--- BEGIN MATERIALS PROVIDED ---

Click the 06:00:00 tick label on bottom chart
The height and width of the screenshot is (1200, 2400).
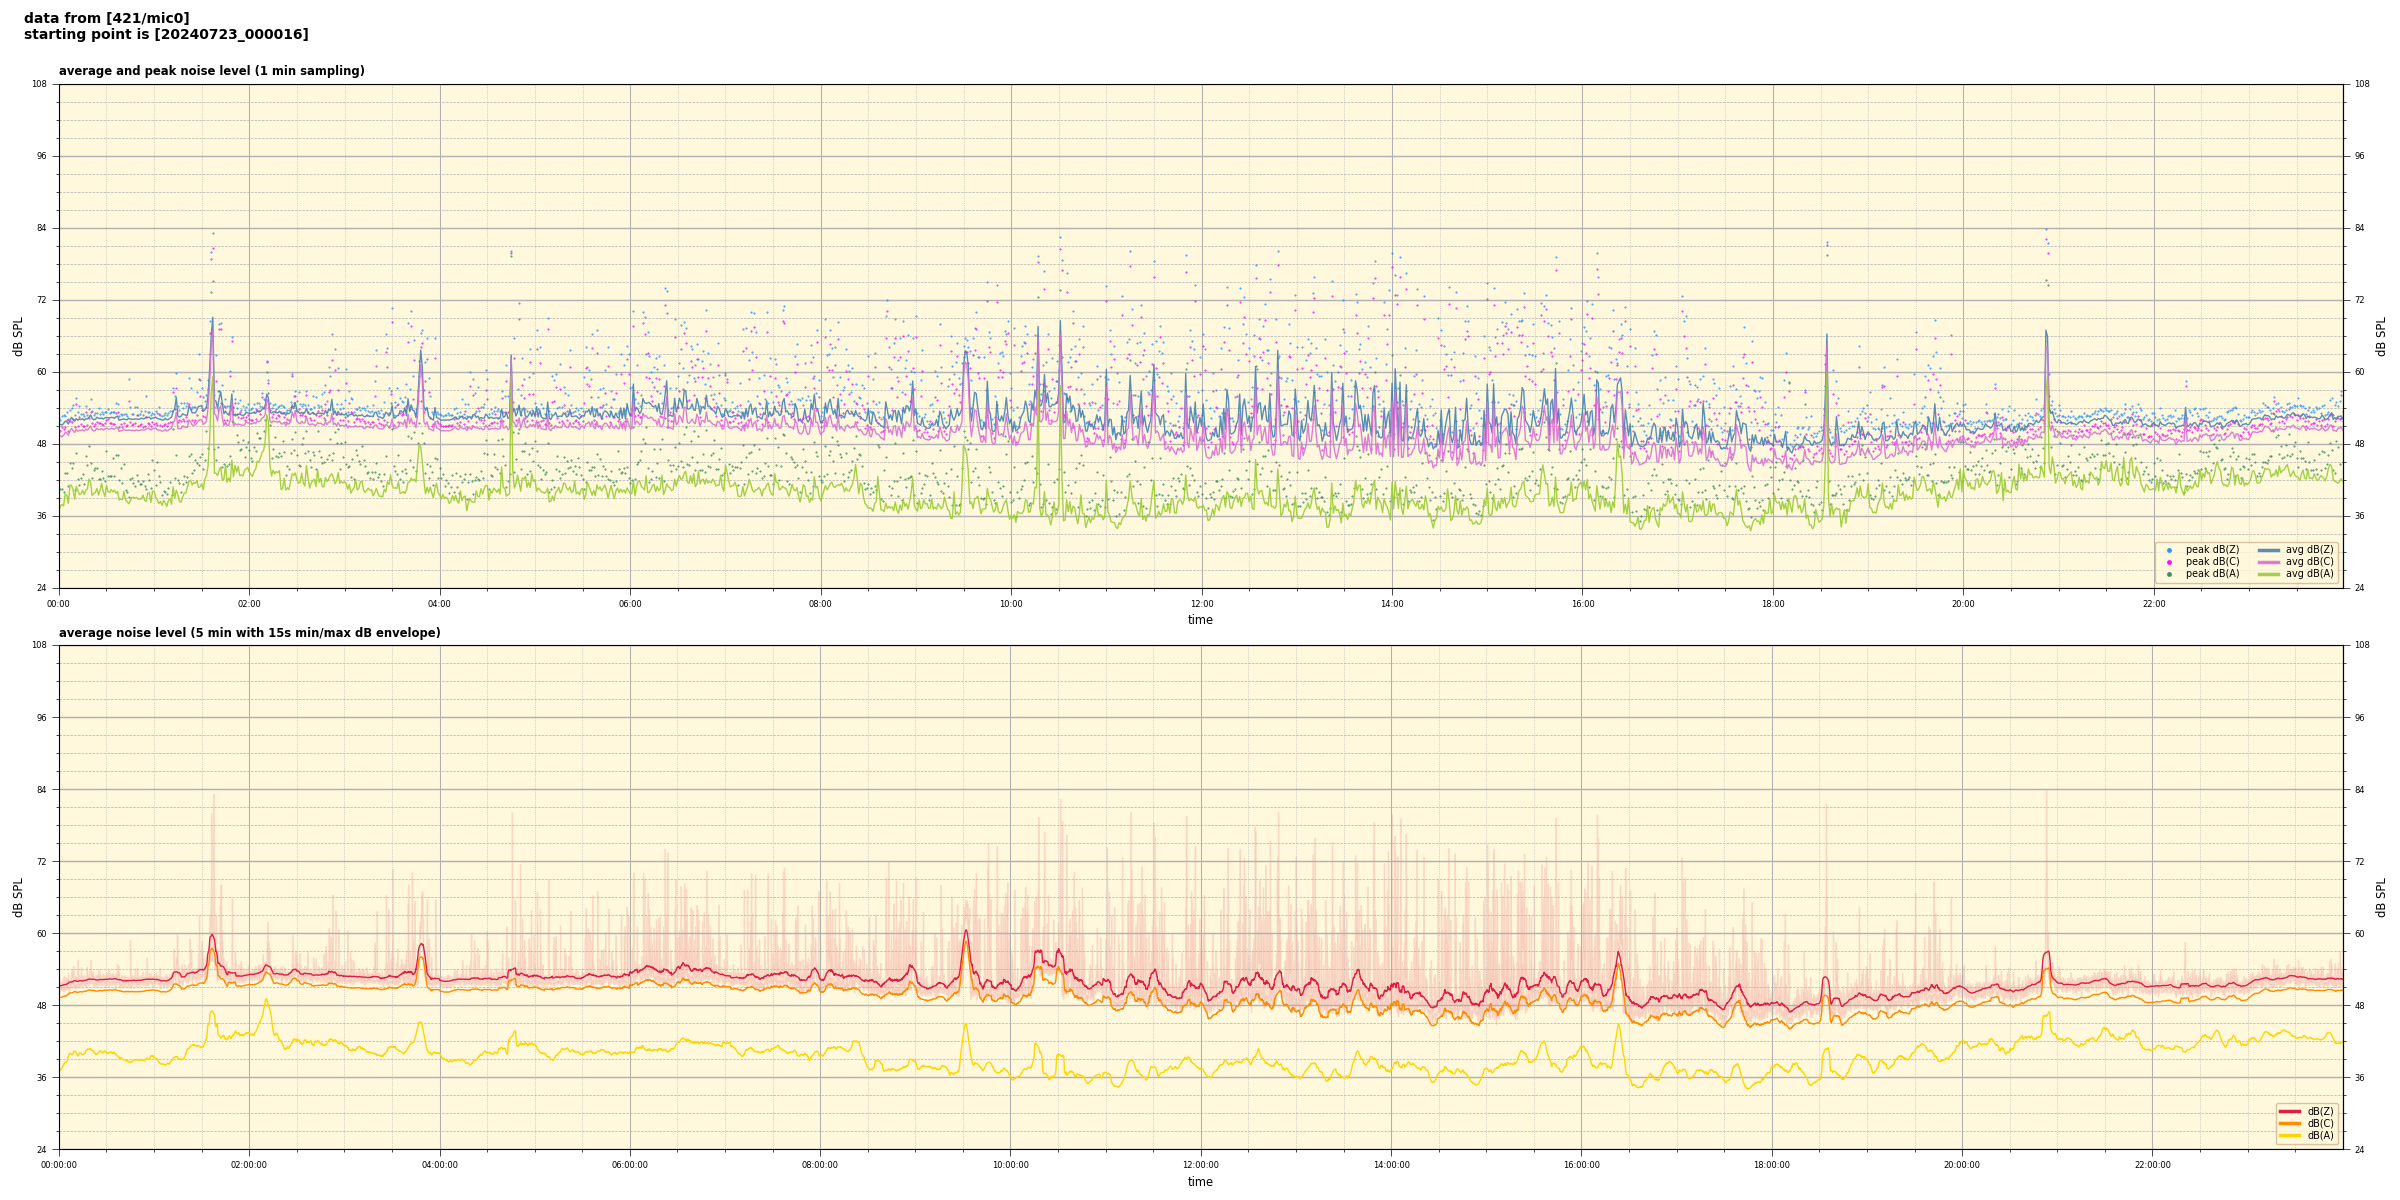click(x=630, y=1165)
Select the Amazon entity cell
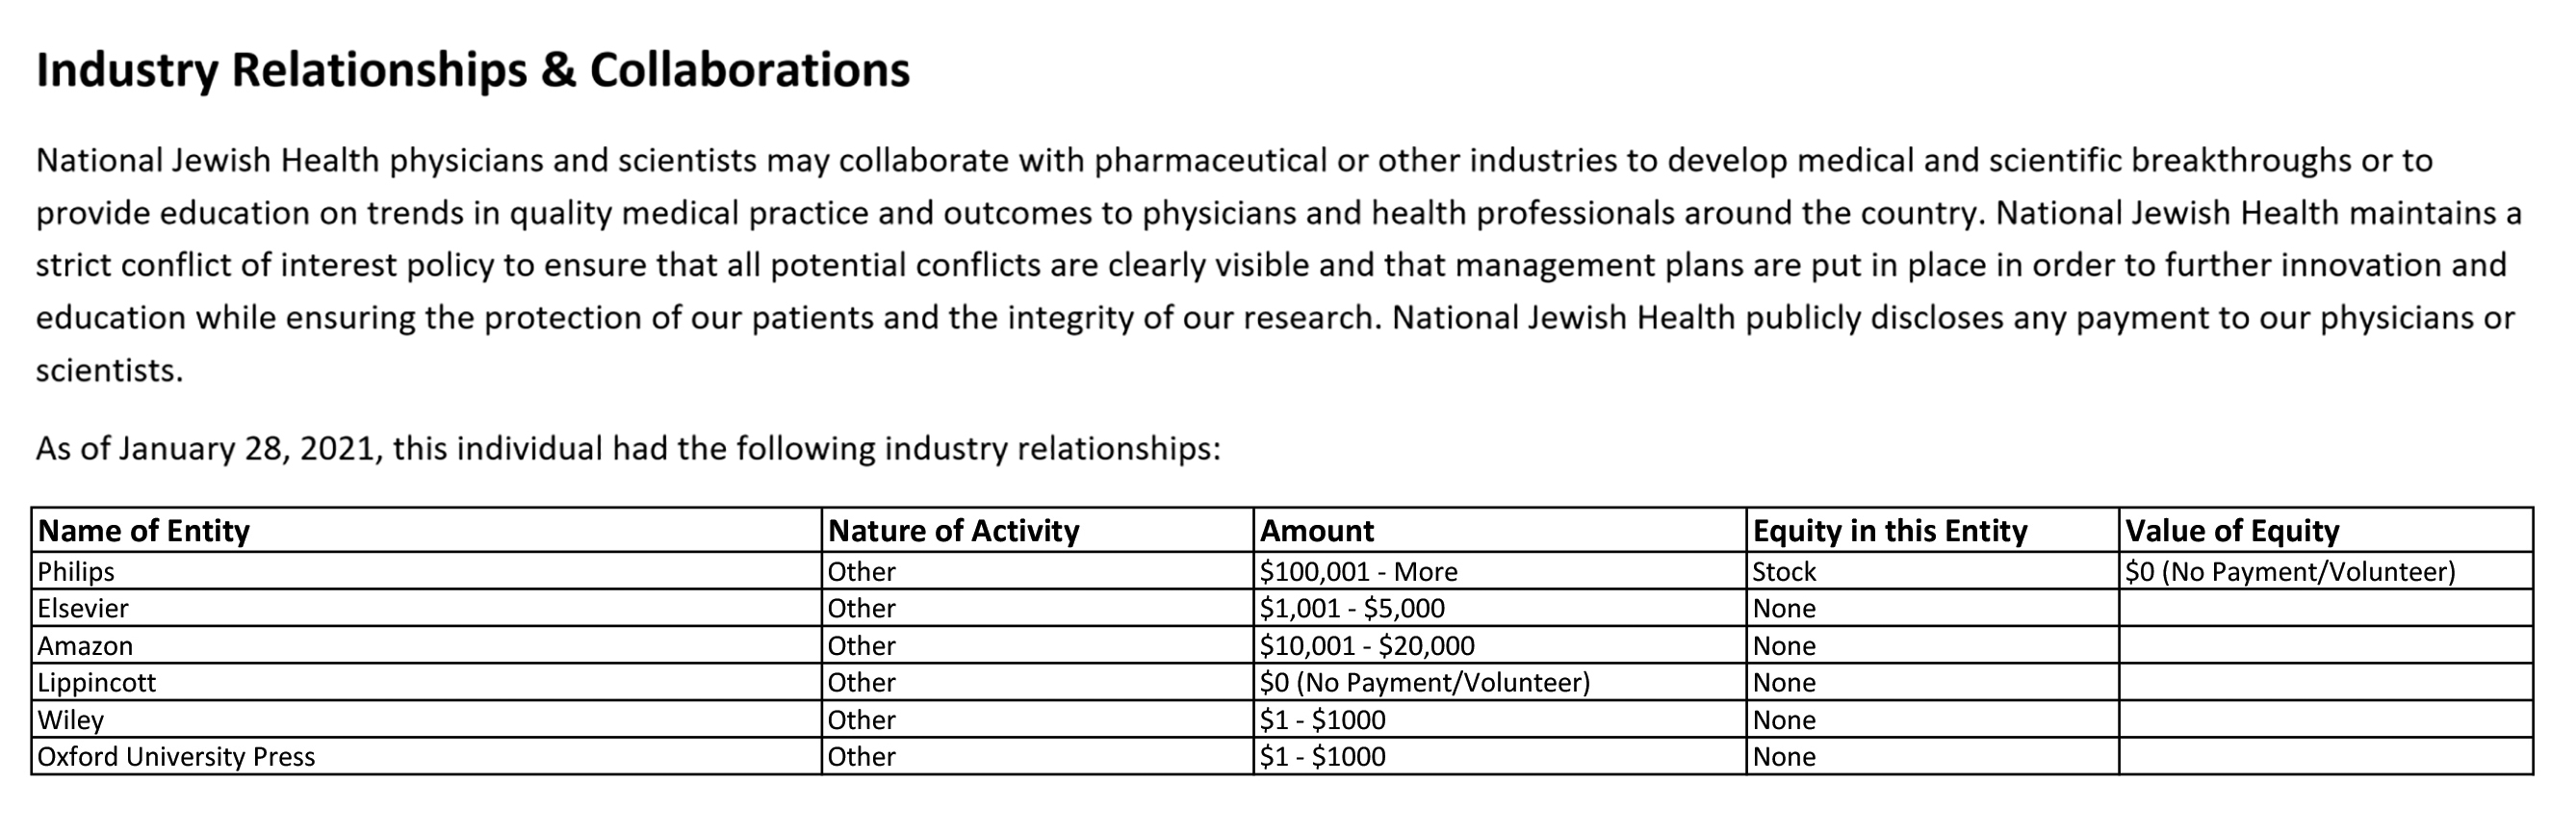 pos(85,645)
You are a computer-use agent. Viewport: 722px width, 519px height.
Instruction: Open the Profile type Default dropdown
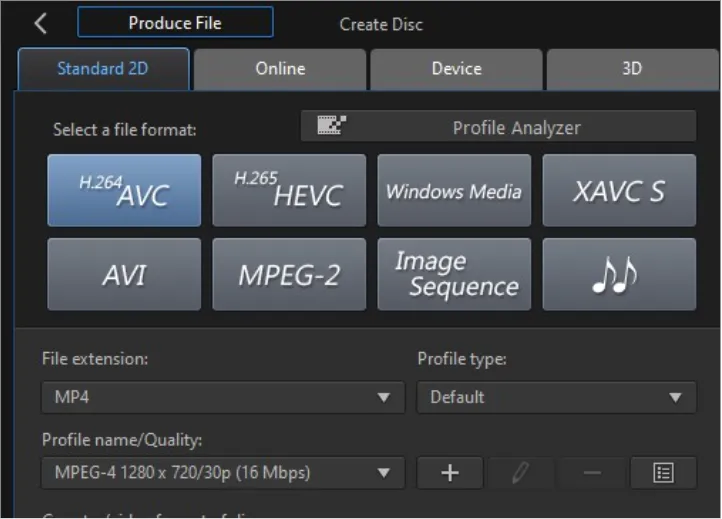pos(557,397)

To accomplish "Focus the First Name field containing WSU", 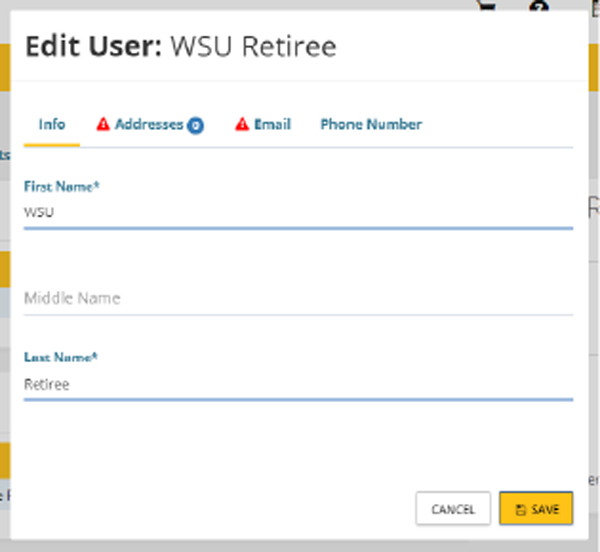I will click(298, 213).
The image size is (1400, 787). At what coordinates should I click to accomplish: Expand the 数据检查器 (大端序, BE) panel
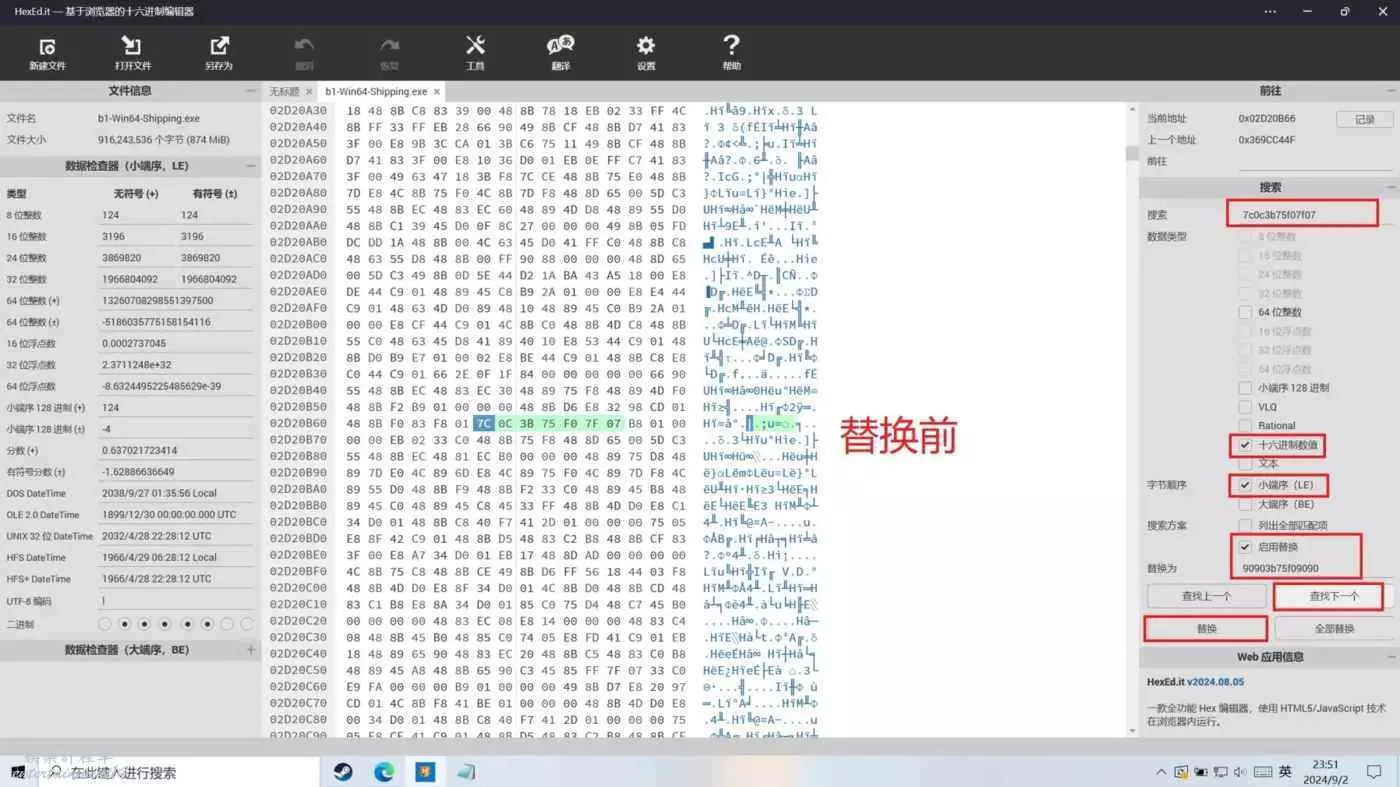tap(251, 650)
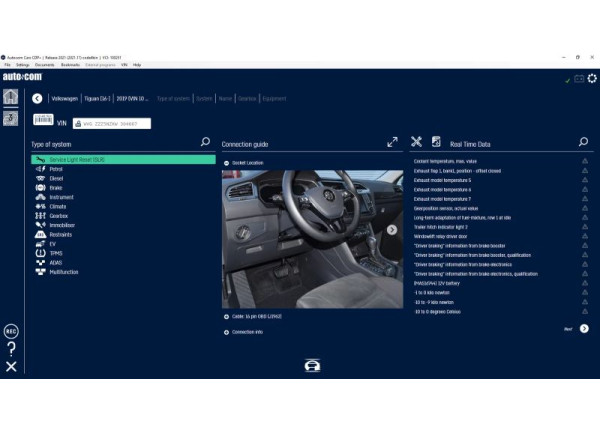This screenshot has width=600, height=434.
Task: Open the Settings menu
Action: coord(22,64)
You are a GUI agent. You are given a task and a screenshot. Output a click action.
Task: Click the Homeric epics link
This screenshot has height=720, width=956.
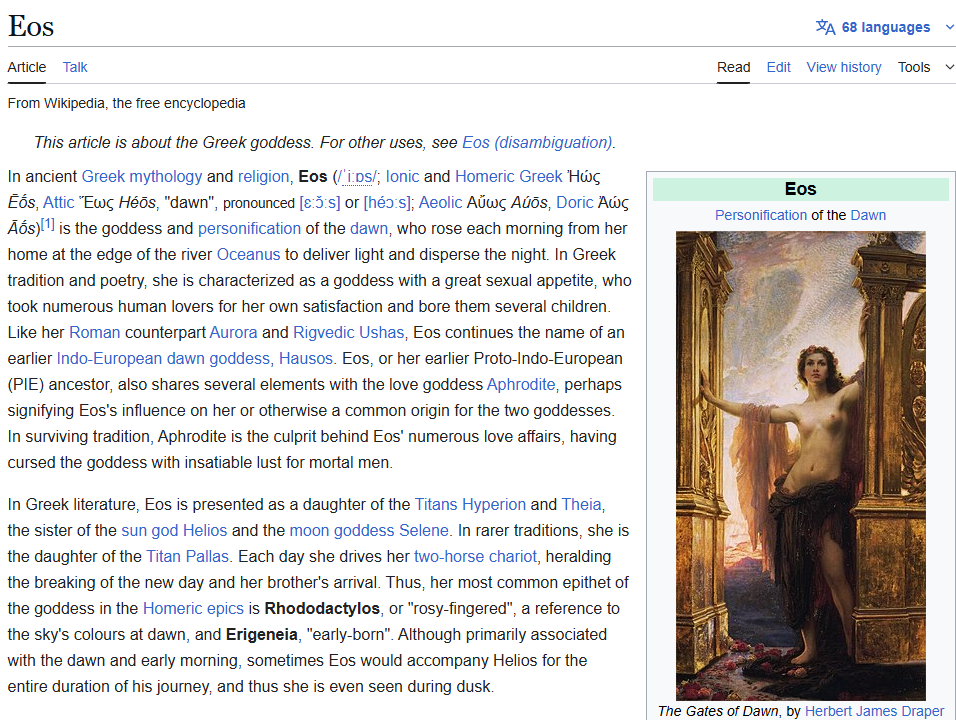(194, 608)
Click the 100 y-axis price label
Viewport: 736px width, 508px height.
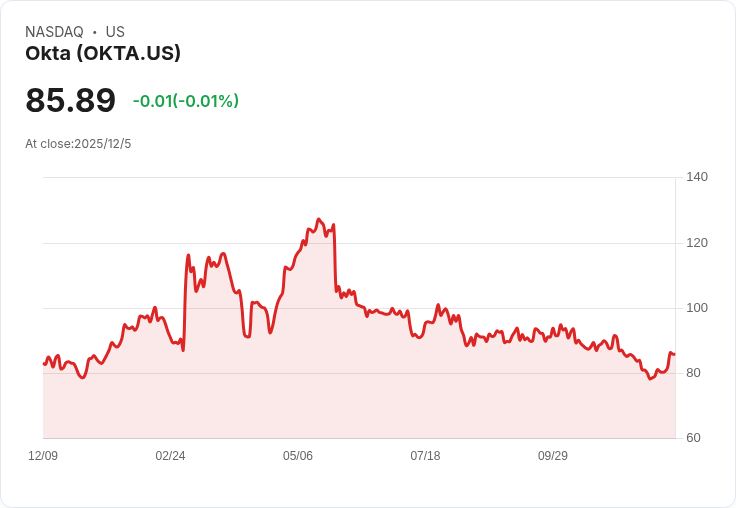click(x=697, y=308)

--- END MATERIALS PROVIDED ---

## EXERCISE
Copy the lines from the start of the items through the line that contains "pos(85,645)", changing "bottom" to "top" and keeping everything else the same. Leave the pictures out.

## EXPECTED ANSWER
Click the 06:00:00 tick label on top chart
The height and width of the screenshot is (1200, 2400).
click(x=630, y=1165)
Select the Amazon entity cell
 pos(85,645)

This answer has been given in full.